Assim, os profissionais precisam compreender que o preparo para a alta dessas
crianças inicia-se já por ocasião de sua admissão na UTIN(15) . Nesse processo,
é imprescindível identificar a percepção que a família tem da situação, é
preciso usar uma linguagem que seja passível de compreensão pelos pais e que as
informações oferecidas atendam às suas reais necessidades. Além disso, é
importante estender a assistência para além dos muros hospitalares, por meio de
seguimento ambulatorial do crescimento e desenvolvimento dessas crianças e, se
possível, realizar também acompanhamento do cuidado prestado no domicílio(16).
As famílias de PMBP necessitam de ajuda e amparo por parte dos serviços de
saúde(17). O acompanhamento no domicílio representa um apoio protetor, pois
possibilita que elas sejam fortalecidas no desenvolvimento de cuidados e ações
voltadas à promoção da saúde dessas crianças ao longo da vida. Sobretudo, por
permitir detectar precocemente anormalidades no desenvol-vimento infantil, e
assim auxiliar a família na procura e no direcionamento do tratamento dentro
dos serviços de saúde.
CONSIDERAÇÕES FINAIS
As famílias do estudo revelaram que conviver com um filho nascido PMBP não é
uma tarefa fácil, pois, desde o nascimento, enfrentam momentos de luta e busca
pela compreensão do diagnóstico e tratamento dos problemas de saúde da criança.
Ressalta-se que todas as famílias revelaram ter sofrido muito ao se depararem,
de forma inesperada, com sequelas e complicações. Muitos dos problemas de saúde
constatados, como o déficit motor, deficiência de aprendizagem e visual,
retinopatia, agitação, paralisia cerebral, tetraplegia espática, entre outros,
foram percebidos e diagnosticados aos poucos, ou seja, ao longo dos anos e a
partir da convivência e dos acompanhamentos médicos hospitalares.

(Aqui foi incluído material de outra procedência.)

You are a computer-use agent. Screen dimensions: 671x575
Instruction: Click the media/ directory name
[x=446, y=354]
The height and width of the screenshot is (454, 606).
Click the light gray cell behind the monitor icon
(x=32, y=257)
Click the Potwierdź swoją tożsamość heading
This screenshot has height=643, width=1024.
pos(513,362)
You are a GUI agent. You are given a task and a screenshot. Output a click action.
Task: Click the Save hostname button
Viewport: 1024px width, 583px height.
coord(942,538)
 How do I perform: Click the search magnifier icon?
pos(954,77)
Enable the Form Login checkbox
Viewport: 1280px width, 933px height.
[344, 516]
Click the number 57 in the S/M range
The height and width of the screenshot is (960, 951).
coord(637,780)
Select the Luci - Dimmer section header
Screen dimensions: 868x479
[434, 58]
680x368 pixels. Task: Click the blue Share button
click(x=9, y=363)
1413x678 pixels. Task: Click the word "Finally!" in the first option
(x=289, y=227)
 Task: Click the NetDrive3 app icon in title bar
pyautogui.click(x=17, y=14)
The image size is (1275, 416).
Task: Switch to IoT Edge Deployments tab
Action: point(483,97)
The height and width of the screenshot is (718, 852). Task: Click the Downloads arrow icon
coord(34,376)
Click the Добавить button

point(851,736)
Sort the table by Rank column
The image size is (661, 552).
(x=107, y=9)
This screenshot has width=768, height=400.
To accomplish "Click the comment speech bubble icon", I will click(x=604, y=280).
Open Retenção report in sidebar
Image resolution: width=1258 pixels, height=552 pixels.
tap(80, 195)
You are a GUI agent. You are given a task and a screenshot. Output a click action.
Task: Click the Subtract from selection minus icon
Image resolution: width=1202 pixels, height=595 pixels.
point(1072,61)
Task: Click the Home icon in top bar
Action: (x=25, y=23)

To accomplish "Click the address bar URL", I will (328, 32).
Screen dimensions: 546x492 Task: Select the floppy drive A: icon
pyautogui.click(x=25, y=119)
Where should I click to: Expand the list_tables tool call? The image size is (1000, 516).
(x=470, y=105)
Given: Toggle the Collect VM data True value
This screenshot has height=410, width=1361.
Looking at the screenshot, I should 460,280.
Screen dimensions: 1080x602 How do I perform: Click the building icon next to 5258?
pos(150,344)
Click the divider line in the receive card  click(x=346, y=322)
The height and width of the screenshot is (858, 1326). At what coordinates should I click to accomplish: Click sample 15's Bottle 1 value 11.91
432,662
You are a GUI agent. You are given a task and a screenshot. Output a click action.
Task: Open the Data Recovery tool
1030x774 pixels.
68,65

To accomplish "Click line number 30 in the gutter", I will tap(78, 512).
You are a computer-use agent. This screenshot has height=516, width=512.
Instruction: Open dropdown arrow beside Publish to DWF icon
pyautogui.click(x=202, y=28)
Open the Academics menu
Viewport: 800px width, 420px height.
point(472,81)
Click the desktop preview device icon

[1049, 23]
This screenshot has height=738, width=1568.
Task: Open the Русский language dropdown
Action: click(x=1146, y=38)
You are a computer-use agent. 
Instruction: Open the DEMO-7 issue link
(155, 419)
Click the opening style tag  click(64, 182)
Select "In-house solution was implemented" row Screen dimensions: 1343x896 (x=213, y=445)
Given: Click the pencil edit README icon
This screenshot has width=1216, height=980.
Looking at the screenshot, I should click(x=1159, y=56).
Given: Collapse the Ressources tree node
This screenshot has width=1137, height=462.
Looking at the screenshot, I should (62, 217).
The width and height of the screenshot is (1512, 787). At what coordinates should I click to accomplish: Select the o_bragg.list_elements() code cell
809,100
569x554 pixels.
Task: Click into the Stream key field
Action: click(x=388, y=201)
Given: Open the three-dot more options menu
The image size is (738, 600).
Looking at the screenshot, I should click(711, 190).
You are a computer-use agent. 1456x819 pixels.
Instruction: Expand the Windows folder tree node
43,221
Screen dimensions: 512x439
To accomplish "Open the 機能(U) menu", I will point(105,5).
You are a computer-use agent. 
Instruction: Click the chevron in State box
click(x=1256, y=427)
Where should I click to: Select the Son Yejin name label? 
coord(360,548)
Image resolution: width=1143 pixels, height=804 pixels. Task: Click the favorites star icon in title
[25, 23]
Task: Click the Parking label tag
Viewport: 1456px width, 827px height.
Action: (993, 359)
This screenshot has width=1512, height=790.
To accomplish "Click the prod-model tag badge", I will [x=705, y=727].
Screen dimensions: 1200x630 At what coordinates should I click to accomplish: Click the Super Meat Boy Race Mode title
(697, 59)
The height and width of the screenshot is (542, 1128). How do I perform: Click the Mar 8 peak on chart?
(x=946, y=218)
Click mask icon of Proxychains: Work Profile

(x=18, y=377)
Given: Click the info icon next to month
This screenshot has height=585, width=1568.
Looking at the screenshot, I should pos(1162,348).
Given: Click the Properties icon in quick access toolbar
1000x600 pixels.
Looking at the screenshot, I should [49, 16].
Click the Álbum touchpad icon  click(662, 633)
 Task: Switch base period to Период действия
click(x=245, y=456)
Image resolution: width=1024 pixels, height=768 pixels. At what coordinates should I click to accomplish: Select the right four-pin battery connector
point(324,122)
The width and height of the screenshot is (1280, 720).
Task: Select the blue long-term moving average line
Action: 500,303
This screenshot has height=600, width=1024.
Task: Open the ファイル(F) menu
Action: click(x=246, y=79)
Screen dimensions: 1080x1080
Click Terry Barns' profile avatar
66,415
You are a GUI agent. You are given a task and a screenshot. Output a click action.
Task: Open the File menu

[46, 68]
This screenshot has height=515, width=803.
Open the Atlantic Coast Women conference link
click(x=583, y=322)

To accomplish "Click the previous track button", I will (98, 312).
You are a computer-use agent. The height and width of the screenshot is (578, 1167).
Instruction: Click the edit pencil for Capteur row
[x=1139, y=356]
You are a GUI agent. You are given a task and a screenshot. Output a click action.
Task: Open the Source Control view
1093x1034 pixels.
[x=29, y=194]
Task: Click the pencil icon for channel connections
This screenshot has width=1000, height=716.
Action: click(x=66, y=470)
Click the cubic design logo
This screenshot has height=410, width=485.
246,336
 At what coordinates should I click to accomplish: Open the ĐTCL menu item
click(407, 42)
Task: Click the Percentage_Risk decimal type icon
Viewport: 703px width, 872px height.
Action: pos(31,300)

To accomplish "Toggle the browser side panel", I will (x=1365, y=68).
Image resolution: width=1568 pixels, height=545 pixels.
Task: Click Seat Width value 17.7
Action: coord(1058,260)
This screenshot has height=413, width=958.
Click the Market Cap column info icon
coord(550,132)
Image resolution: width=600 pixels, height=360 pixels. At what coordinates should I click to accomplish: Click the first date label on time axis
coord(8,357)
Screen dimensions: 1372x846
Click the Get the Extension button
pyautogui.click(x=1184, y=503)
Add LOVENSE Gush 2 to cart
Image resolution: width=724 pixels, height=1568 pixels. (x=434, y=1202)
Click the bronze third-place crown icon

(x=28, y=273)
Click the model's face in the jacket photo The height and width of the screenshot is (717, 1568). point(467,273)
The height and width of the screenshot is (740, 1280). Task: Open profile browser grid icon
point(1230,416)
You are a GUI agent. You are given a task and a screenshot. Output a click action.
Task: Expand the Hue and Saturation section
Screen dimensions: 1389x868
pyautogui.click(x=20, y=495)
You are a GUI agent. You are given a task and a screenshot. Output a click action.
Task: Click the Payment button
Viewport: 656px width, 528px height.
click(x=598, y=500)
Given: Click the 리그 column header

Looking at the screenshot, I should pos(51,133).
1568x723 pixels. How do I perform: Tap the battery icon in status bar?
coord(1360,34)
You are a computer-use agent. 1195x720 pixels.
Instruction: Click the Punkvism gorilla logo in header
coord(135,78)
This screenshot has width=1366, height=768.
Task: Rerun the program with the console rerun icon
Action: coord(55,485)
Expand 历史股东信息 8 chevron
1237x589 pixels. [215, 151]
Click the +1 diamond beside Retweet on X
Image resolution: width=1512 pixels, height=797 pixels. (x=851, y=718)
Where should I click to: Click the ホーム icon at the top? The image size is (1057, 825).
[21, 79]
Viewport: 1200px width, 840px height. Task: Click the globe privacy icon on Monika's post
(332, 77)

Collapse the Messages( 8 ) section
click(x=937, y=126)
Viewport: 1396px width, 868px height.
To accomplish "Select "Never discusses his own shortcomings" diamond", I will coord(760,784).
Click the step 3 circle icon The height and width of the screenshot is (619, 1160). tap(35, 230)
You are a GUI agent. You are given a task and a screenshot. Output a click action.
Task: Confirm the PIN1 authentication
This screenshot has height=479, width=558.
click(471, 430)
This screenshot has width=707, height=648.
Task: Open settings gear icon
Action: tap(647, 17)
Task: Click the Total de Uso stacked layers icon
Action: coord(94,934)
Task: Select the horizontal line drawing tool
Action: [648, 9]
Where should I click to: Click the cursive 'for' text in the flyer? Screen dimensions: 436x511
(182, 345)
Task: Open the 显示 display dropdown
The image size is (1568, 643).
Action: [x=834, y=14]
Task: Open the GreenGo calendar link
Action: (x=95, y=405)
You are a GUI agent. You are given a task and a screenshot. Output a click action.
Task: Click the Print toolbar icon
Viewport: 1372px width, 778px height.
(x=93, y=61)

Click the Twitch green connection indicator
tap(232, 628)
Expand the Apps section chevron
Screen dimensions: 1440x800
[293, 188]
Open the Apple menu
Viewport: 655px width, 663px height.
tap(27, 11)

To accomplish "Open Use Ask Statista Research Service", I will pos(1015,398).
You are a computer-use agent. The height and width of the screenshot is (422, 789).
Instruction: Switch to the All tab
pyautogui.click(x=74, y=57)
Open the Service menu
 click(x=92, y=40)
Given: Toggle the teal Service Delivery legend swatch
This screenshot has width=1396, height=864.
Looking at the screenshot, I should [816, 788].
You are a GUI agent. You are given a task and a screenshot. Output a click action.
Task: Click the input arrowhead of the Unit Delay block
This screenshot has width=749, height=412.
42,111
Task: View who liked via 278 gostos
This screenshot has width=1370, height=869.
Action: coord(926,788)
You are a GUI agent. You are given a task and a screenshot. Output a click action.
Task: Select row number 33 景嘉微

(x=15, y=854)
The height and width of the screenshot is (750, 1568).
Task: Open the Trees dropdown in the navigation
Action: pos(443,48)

Assim, além do sofrimento, algumas famílias demonstraram também dificuldade de
compreender e aceitar as deficiências encontradas, mobilizar-se adequadamente
na utilização e na busca de recursos formais e informais relacionados com a
assistência às crianças com necessidades especiais. Neste contexto, o ingresso
na escola também se mostrou ser uma fase na vida da criança que foi vivenciada
com angústia pela família, em decorrência tanto dos déficit de aprendizagem
como daqueles relacionados com a adaptabilidade e a socialização dela.
Isso constitui um indicativo da necessidade de crianças nascidas PMBP serem
acompanhadas longitudinalmente por equipe multidisciplinar. Destarte, suas
famílias também necessitam de apoio e incentivo para cuidá-los com qualidade.
Para tanto, elas precisam ser informadas sobre possíveis complicações
decorrentes da prematuridade. No entanto, segundo as informantes, os
profissionais de saúde, via de regra, não informaram e nem anteciparam
possíveis complicações que as crianças pudessem vir a apresentar em sua
trajetória de vida.
Acreditamos que os profissionais, além de considerarem a interferência de
aspectos socioeconômicos e culturais nas condições de vida da criança nascida
PMBP, precisam reconhecer seu papel relevante com a essas famílias. Os serviços
de saúde ainda não estão devidamente preparados para atenderem esses clientes e
que os recursos disponíveis na rede pública são insuficientes para garantirem o
cuidado necessário a essas crianças, que podem apresentar uma gama de problemas
e necessidades decorrentes da prematuridade extrema.